Prompt engineering with a large language model to assist providers in responding to patient inquiries: a real-time implementation in the electronic health record

Majid Afshar; Yanjun Gao; Graham Wills; Jason Wang; Matthew M Churpek; Christa J Westenberger; David T Kunstman; Joel E Gordon; Cherodeep Goswami; Frank J Liao; Brian Patterson

doi:10.1093/jamiaopen/ooae080

Prompt engineering with a large language model to assist providers in responding to patient inquiries: a real-time implementation in the electronic health record

JAMIA Open. 2024 Aug 20;7(3):ooae080. doi: 10.1093/jamiaopen/ooae080. eCollection 2024 Oct.

Authors

Majid Afshar^{1

2}, Yanjun Gao¹, Graham Wills², Jason Wang¹, Matthew M Churpek¹, Christa J Westenberger², David T Kunstman^{2

3}, Joel E Gordon^{2

3}, Cherodeep Goswami², Frank J Liao^{2

4}, Brian Patterson^{2

4}

Affiliations

¹ Department of Medicine, University of Wisconsin School of Medicine and Public Health, Madison, WI 53792, United States.
² Information Systems and Informatics, University of Wisconsin Health System, Madison, WI 53792, United States.
³ Department of Family Medicine and Community Health, University of Wisconsin School of Medicine and Public Health, Madison, WI 53792, United States.
⁴ Department of Emergency Medicine, University of Wisconsin School of Medicine and Public Health, Madison, WI 53792, United States.

Abstract

Background: Large language models (LLMs) can assist providers in drafting responses to patient inquiries. We examined a prompt engineering strategy to draft responses for providers in the electronic health record. The aim was to evaluate the change in usability after prompt engineering.

Materials and methods: A pre-post study over 8 months was conducted across 27 providers. The primary outcome was the provider use of LLM-generated messages from Generative Pre-Trained Transformer 4 (GPT-4) in a mixed-effects model, and the secondary outcome was provider sentiment analysis.

Results: Of the 7605 messages generated, 17.5% (n = 1327) were used. There was a reduction in negative sentiment with an odds ratio of 0.43 (95% CI, 0.36-0.52), but message use decreased (P < .01). The addition of nurses after the study period led to an increase in message use to 35.8% (P < .01).
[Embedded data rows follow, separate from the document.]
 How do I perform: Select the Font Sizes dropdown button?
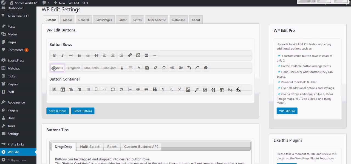109,68
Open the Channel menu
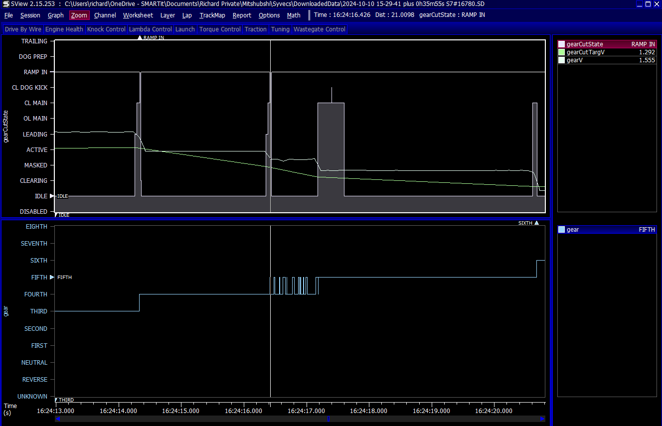The image size is (662, 426). point(105,15)
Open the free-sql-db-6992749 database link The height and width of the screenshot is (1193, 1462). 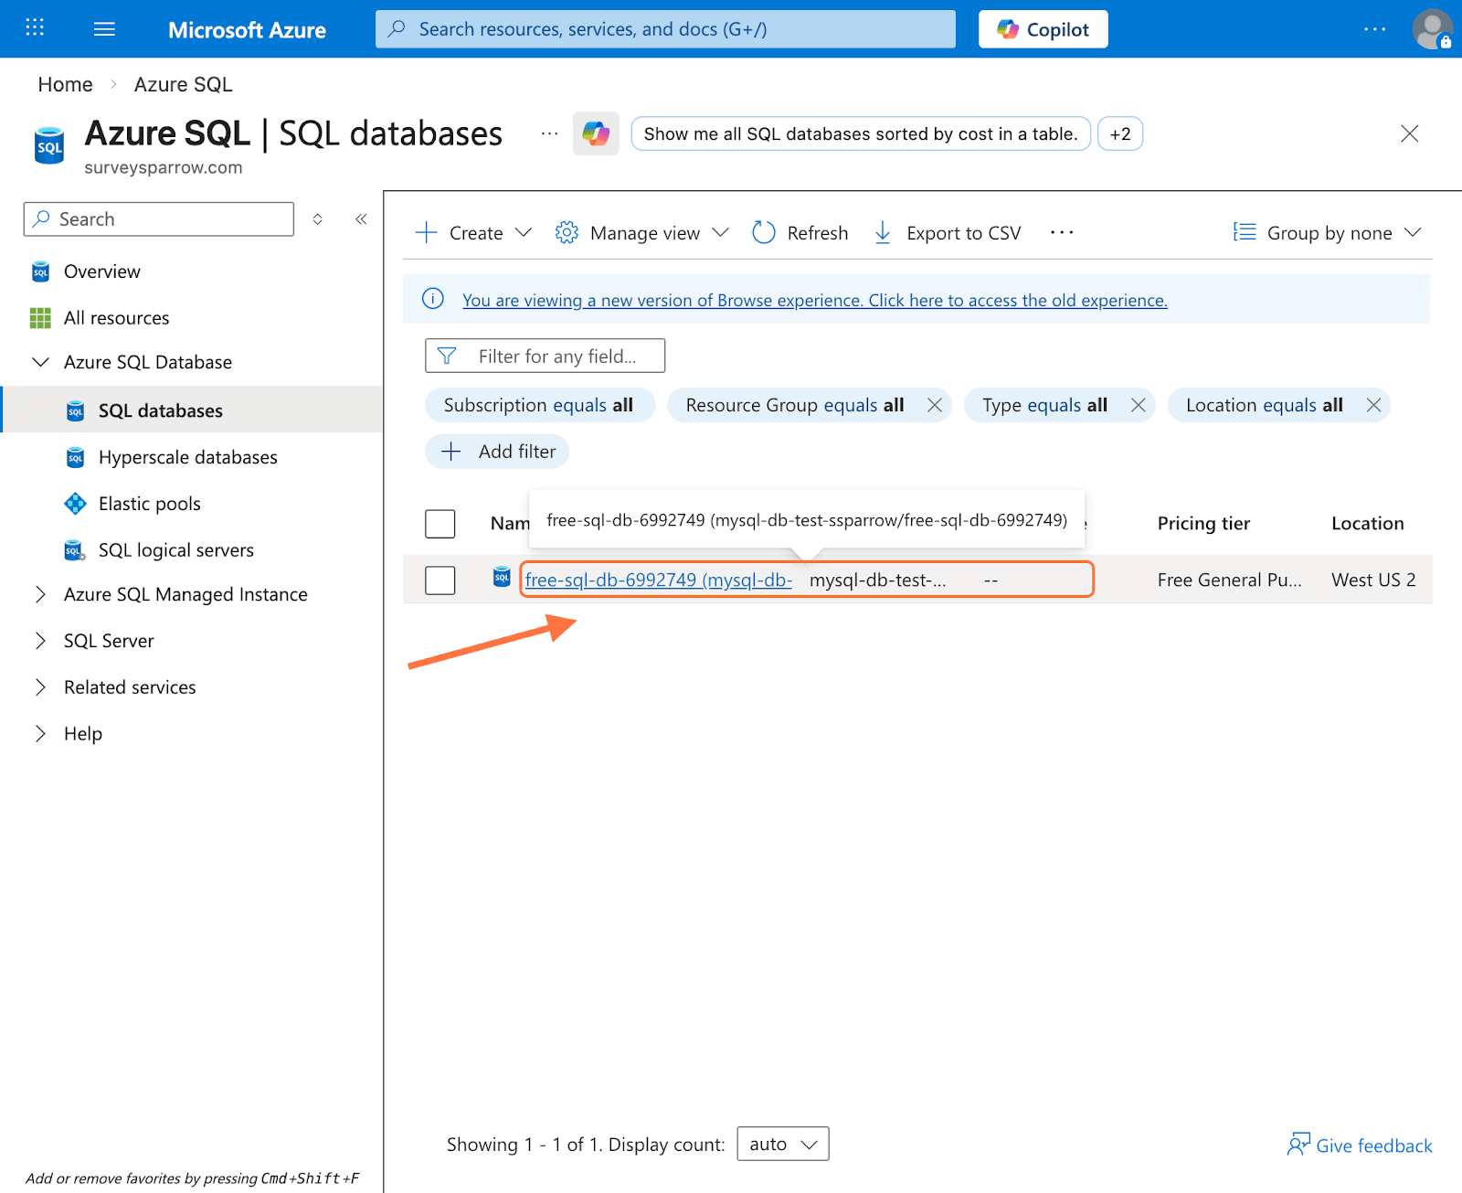(658, 580)
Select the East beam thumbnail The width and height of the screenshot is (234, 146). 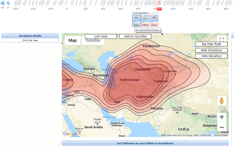[137, 20]
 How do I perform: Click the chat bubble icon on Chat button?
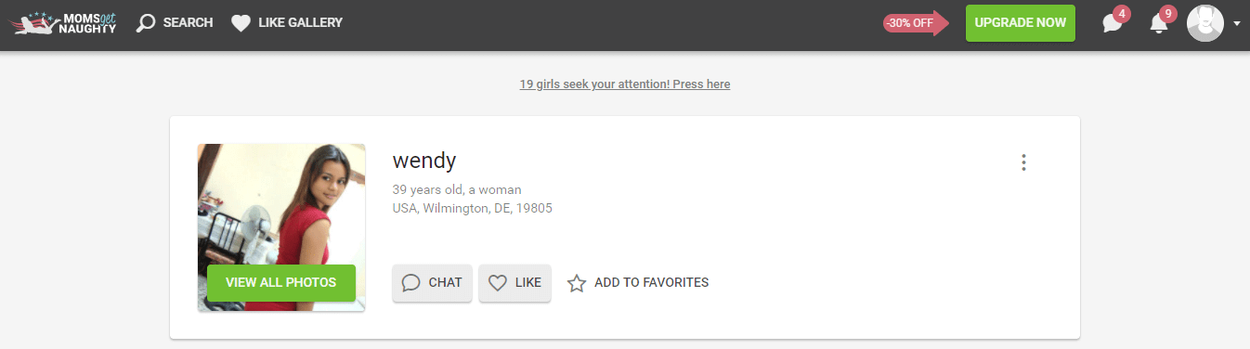tap(411, 283)
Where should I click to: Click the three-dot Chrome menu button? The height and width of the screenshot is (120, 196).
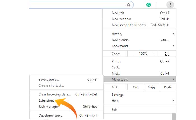coord(170,5)
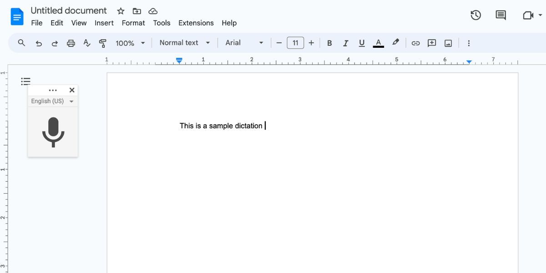Increase font size with plus button
This screenshot has height=273, width=546.
(311, 43)
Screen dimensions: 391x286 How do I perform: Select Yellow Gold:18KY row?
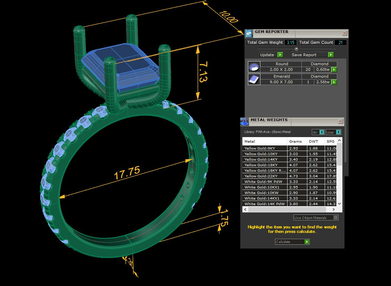[x=265, y=165]
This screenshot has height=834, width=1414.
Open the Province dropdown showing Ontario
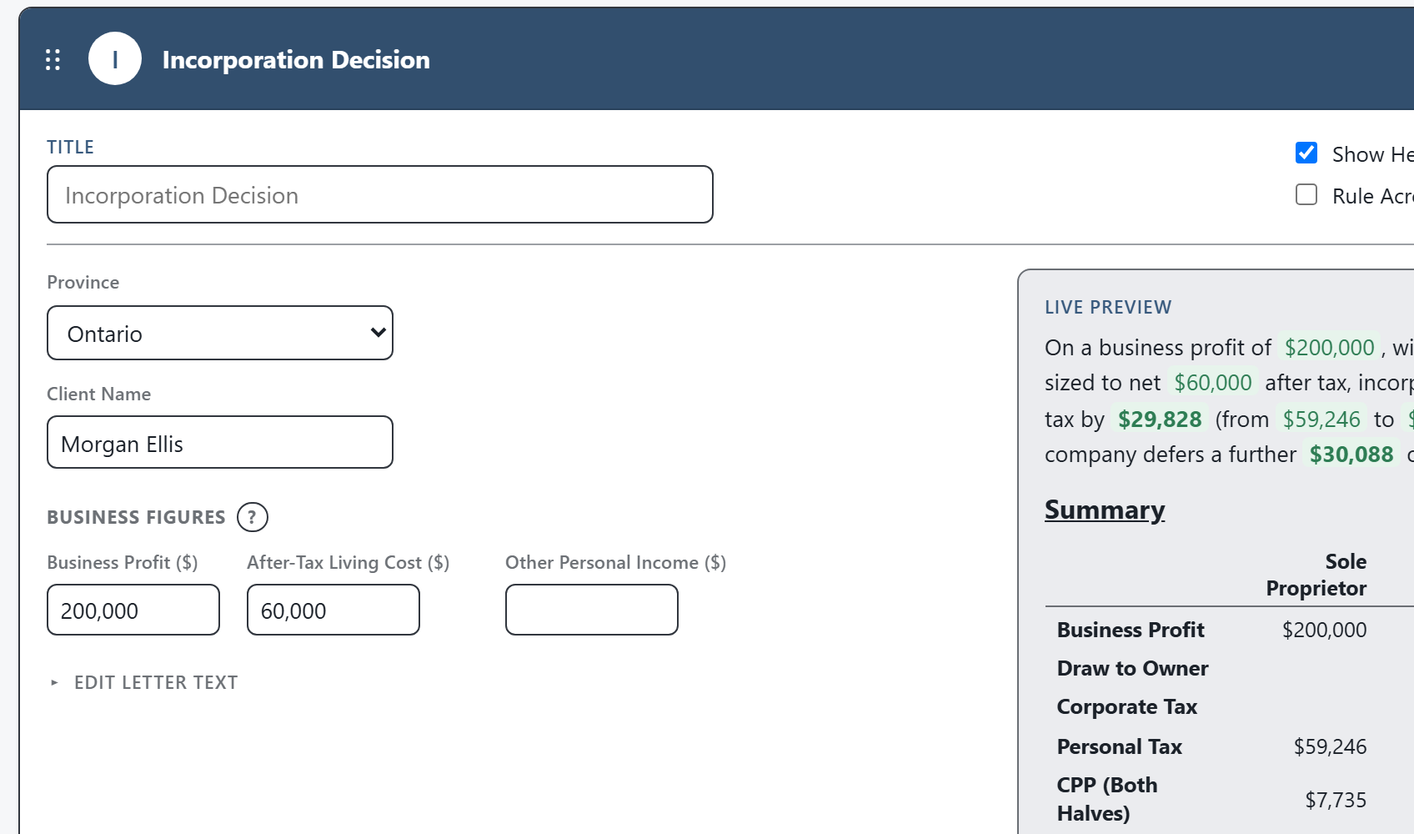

Discussion: The improvement in sentiment with prompt engineering suggests better content quality, but the initial decrease in usage highlights the need for integration with human factors design.

Conclusion: Future studies should explore strategies for optimizing the integration of LLMs into the provider workflow to maximize both usability and effectiveness.

Keywords: artificial intelligence; electronic health record; large language models; prompt engineering; sentiment analysis.